● **Prompt**:
Retype every one of the entries below, line by line, without changing a single character.

Rows on where targets appear
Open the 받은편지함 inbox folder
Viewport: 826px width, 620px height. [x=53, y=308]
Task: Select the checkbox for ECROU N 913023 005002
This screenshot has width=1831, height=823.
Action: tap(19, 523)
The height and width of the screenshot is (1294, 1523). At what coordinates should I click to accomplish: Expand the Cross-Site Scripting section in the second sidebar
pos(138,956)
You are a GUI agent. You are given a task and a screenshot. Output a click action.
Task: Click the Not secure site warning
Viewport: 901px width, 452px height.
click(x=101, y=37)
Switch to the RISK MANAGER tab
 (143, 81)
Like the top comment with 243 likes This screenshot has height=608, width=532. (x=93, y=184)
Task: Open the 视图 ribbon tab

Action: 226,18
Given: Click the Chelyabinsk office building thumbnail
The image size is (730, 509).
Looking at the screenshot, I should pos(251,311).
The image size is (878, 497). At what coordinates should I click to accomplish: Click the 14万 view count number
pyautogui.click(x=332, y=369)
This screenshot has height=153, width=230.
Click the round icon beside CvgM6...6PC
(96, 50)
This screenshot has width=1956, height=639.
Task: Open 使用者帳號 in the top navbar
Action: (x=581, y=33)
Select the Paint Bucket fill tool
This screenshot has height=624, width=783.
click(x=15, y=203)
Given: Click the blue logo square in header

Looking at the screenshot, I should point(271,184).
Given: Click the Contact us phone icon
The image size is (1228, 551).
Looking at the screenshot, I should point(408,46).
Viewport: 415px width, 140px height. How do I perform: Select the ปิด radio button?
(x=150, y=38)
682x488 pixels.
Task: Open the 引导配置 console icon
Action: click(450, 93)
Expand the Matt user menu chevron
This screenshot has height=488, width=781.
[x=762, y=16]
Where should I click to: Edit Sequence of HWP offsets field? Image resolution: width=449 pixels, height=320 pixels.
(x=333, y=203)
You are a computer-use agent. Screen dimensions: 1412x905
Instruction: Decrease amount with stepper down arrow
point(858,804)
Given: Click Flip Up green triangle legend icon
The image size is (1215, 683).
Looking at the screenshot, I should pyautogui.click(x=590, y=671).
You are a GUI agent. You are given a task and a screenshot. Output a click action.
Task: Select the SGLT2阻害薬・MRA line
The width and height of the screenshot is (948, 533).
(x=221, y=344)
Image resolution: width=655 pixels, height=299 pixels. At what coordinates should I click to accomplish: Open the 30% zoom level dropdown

● **Output of the exercise**:
Open the 받은편지함 inbox folder
Viewport: 826px width, 620px height. [x=53, y=308]
Task: Select the checkbox for ECROU N 913023 005002
This screenshot has width=1831, height=823.
Action: tap(19, 523)
The height and width of the screenshot is (1294, 1523). At what coordinates should I click to accomplish: Expand the Cross-Site Scripting section in the second sidebar
pos(138,956)
You are a GUI agent. You are given a task and a screenshot. Output a click action.
Task: Click the Not secure site warning
Viewport: 901px width, 452px height.
click(x=101, y=37)
Switch to the RISK MANAGER tab
 (143, 81)
Like the top comment with 243 likes This screenshot has height=608, width=532. (x=93, y=184)
Task: Open the 视图 ribbon tab

Action: 226,18
Given: Click the Chelyabinsk office building thumbnail
The image size is (730, 509).
Looking at the screenshot, I should pos(251,311).
The image size is (878, 497). At what coordinates should I click to accomplish: Click the 14万 view count number
pyautogui.click(x=332, y=369)
This screenshot has height=153, width=230.
Click the round icon beside CvgM6...6PC
(96, 50)
This screenshot has width=1956, height=639.
Task: Open 使用者帳號 in the top navbar
Action: (x=581, y=33)
Select the Paint Bucket fill tool
This screenshot has height=624, width=783.
click(x=15, y=203)
Given: Click the blue logo square in header

Looking at the screenshot, I should point(271,184).
Given: Click the Contact us phone icon
The image size is (1228, 551).
Looking at the screenshot, I should point(408,46).
Viewport: 415px width, 140px height. How do I perform: Select the ปิด radio button?
(x=150, y=38)
682x488 pixels.
Task: Open the 引导配置 console icon
Action: click(450, 93)
Expand the Matt user menu chevron
This screenshot has height=488, width=781.
[x=762, y=16]
Where should I click to: Edit Sequence of HWP offsets field? Image resolution: width=449 pixels, height=320 pixels.
(x=333, y=203)
You are a computer-use agent. Screen dimensions: 1412x905
Instruction: Decrease amount with stepper down arrow
point(858,804)
Given: Click Flip Up green triangle legend icon
The image size is (1215, 683).
Looking at the screenshot, I should pyautogui.click(x=590, y=671).
You are a GUI agent. You are given a task and a screenshot. Output a click action.
Task: Select the SGLT2阻害薬・MRA line
The width and height of the screenshot is (948, 533).
(x=221, y=344)
Image resolution: width=655 pixels, height=299 pixels. At what coordinates should I click to accomplish: Open the 30% zoom level dropdown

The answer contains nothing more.